COSA SI CHIEDE ▸
Riporta le righe che vanno da quella con "Task: Open the home tab icon" fino a quella con "click(189, 193)" compresa, sostituendo "thumbnail" con "preview". Non modificare nient'altro.

RECORD FORNITI ▸
--------

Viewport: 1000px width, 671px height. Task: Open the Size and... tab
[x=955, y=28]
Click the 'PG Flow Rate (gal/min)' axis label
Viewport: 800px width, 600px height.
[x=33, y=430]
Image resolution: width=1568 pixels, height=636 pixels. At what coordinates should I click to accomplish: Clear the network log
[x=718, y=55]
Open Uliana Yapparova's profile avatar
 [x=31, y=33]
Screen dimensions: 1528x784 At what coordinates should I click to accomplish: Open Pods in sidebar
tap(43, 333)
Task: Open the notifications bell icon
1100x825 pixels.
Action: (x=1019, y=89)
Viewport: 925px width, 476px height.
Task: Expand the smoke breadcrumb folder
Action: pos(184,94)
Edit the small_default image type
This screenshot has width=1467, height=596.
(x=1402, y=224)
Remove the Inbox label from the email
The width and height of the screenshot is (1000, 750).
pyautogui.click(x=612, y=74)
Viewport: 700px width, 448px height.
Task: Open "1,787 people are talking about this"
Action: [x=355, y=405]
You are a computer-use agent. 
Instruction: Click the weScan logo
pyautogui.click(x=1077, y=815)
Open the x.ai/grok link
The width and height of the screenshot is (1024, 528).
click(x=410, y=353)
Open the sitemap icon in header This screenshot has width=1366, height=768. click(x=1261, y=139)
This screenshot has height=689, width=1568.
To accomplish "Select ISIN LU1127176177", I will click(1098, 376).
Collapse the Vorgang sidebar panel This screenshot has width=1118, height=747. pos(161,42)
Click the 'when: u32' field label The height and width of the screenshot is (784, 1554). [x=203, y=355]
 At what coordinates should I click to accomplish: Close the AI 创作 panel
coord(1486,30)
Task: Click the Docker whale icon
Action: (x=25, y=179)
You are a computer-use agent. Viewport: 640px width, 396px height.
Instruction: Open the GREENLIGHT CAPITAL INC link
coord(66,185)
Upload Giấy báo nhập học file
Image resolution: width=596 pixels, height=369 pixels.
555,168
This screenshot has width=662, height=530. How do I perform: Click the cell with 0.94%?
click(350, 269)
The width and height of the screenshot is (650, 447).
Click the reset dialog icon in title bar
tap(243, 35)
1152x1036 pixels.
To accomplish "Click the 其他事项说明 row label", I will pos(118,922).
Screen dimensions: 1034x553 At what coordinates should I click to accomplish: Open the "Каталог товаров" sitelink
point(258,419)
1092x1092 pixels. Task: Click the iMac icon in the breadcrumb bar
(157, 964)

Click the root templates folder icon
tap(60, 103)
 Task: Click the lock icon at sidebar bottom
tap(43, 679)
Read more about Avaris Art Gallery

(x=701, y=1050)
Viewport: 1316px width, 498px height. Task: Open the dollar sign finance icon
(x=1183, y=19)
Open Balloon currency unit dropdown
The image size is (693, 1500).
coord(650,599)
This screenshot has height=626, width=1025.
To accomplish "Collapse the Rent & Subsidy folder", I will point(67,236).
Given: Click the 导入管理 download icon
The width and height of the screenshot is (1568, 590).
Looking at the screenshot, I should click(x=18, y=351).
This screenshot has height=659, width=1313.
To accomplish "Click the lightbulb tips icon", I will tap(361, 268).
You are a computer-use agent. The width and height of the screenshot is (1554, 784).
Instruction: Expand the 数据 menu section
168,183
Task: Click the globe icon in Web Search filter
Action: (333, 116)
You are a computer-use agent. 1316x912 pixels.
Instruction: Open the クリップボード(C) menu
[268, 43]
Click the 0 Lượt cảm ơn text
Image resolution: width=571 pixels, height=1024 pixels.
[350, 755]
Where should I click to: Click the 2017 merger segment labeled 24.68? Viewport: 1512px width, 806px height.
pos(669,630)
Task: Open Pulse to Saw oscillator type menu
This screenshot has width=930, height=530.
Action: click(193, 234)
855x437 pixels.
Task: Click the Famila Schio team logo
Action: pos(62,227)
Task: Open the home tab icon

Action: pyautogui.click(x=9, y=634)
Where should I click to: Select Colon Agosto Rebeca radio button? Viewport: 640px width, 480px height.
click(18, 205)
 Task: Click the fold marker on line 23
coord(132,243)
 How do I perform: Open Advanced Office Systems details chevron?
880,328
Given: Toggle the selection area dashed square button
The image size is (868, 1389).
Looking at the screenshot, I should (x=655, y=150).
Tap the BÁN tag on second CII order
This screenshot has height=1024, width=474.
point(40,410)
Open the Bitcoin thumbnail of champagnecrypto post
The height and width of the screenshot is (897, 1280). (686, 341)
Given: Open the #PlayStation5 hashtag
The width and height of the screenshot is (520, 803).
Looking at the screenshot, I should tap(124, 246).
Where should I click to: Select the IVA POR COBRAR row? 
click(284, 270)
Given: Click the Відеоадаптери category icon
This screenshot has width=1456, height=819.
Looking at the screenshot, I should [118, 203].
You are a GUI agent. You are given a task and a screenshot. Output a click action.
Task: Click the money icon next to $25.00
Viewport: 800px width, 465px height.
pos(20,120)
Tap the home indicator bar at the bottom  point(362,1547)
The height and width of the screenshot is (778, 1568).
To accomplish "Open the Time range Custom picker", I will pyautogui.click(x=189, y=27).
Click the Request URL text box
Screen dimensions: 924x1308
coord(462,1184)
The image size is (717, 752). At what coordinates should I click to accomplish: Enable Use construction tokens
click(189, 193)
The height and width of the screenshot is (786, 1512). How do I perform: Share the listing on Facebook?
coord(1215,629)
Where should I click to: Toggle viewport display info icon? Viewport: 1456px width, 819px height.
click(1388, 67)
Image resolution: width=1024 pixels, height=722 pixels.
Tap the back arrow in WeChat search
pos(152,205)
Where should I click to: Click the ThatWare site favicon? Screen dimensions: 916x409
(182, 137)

--------

RISPOSTA CORRETTA ▸
Task: Open the home tab icon

Action: pyautogui.click(x=9, y=634)
Where should I click to: Select Colon Agosto Rebeca radio button? Viewport: 640px width, 480px height.
click(18, 205)
 Task: Click the fold marker on line 23
coord(132,243)
 How do I perform: Open Advanced Office Systems details chevron?
880,328
Given: Toggle the selection area dashed square button
The image size is (868, 1389).
Looking at the screenshot, I should (x=655, y=150).
Tap the BÁN tag on second CII order
This screenshot has height=1024, width=474.
point(40,410)
Open the Bitcoin preview of champagnecrypto post
The height and width of the screenshot is (897, 1280). (686, 341)
Given: Open the #PlayStation5 hashtag
The width and height of the screenshot is (520, 803).
Looking at the screenshot, I should tap(124, 246).
Where should I click to: Select the IVA POR COBRAR row? 
click(284, 270)
Given: Click the Відеоадаптери category icon
This screenshot has width=1456, height=819.
Looking at the screenshot, I should [118, 203].
You are a GUI agent. You are given a task and a screenshot. Output a click action.
Task: Click the money icon next to $25.00
Viewport: 800px width, 465px height.
pos(20,120)
Tap the home indicator bar at the bottom  point(362,1547)
The height and width of the screenshot is (778, 1568).
To accomplish "Open the Time range Custom picker", I will pyautogui.click(x=189, y=27).
Click the Request URL text box
Screen dimensions: 924x1308
coord(462,1184)
The image size is (717, 752). At what coordinates should I click to accomplish: Enable Use construction tokens
click(189, 193)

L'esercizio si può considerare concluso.